Le mariage entre personnes de même sexe est légal dans 17 pays et dans certains territoires de deux autres États. Quelques pays reconnaissent légalement le droit de définir sa propre identité de genre, l’Argentine et le Népal ayant ouvert la voie avant d’être rejoints par le Danemark. La décision rendue en 2014 par la Cour suprême indienne en faveur des droits des personnes transsexuelles a démontré la « possibilité de développer une jurisprudence spécifique à l’Asie du Sud sur les droits des personnes transsexuelles », a dit un spécialiste du droit, en évoquant des affaires présentées devant des tribunaux népalais et pakistanais.

L’Inde, le Népal et le Pakistan ont établi l’existence d’un troisième genre reconnu par la loi.

En mai 2014, la Commission africaine des droits de l’homme et des peuples a adopté une résolution sur la « protection contre la violence et d’autres violations des droits de l’homme commises contre des personnes sur la base de leur identité de genre ou orientation sexuelle réelle ou supposée ». En juin, l’Organisation des États américains a quant à lui voté une résolution sur « les droits de la personne, l’orientation sexuelle, l’identité et l’expression de genre ».

L’homosexualité reste cependant considérée comme un crime, d’une manière ou d’une autre, dans 76 pays, et quasiment tous les pays du monde ont des lois qui empiètent sur les droits des personnes transsexuelles – et les exposent à des niveaux de violence parmi les plus élevés au monde. Les personnes intersexuées sont couramment soumises à de douloureuses opérations de chirurgie « correctrice » sans leur accord.

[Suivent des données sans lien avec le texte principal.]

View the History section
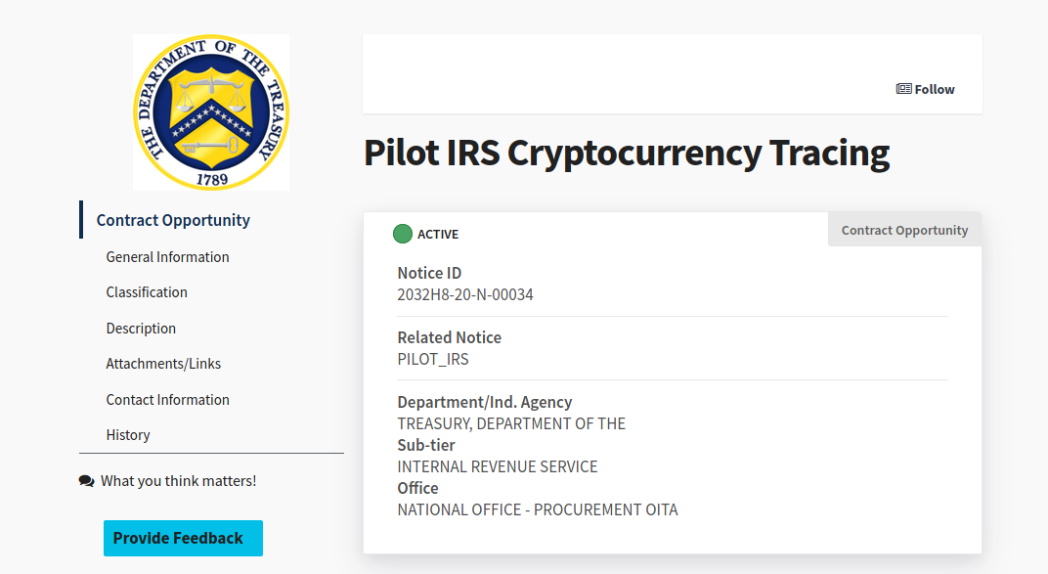 coord(128,435)
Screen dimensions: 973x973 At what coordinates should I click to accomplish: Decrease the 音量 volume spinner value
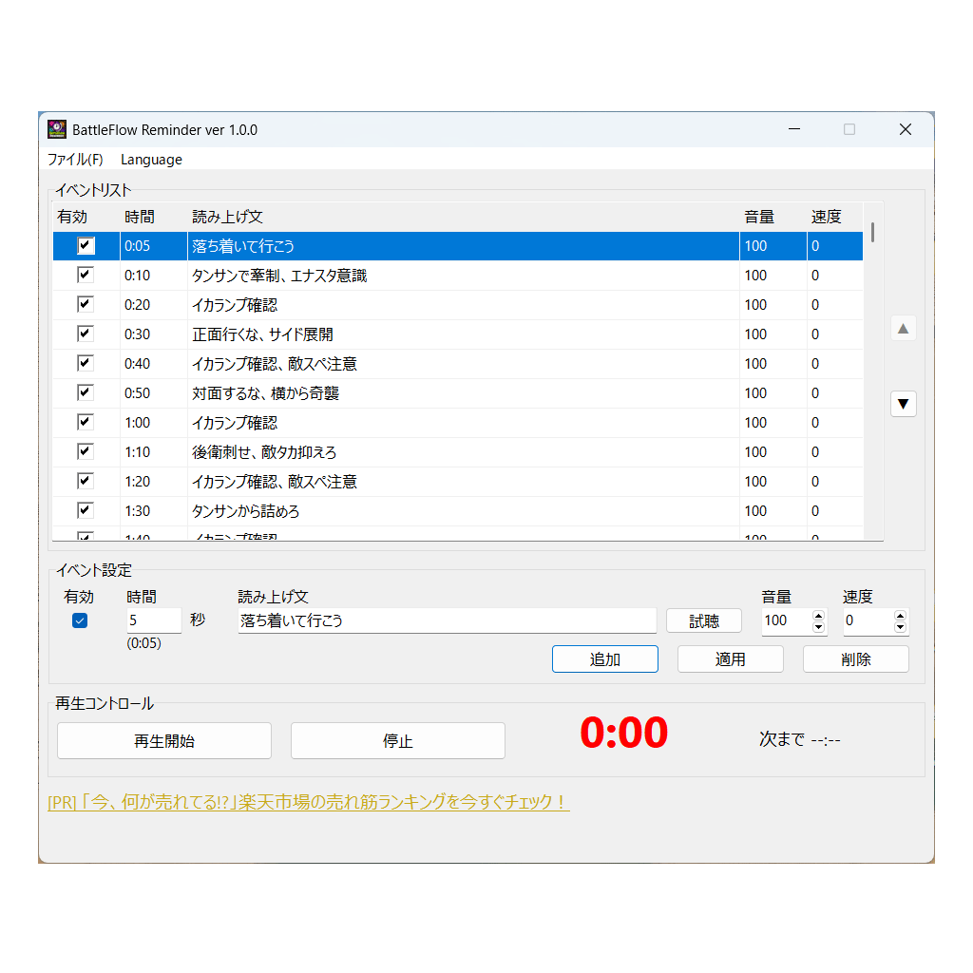(x=818, y=626)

En décembre 2013, la Cour suprême indienne a remis l’Inde sur la liste des pays où les relations sexuelles entre personnes consentantes de même sexe sont illégales. Le même mois, le Parlement ougandais a voté une « loi anti-homosexualité » (Anti-Homosexuality Act, AHA). Sexual Minorities Uganda (SMUG) a publié une évaluation poignante – From Tyranny to Torment – sur l’impact de la loi sur la vie des Ougandais LGBT, notamment les arrestations arbitraires, les maltraitances et les extorsions commises par la police, la perte d’emploi, les expulsions et le sans-abrisme ainsi que les personnes LGBT fuyant leur pays. (Le 1er août, la Cour constitutionnelle de l’Ouganda a invalidé l’AHA pour des raisons de procédures, en indiquant que le quorum n’avait pas été atteint lors de l’adoption de la loi par le Parlement.)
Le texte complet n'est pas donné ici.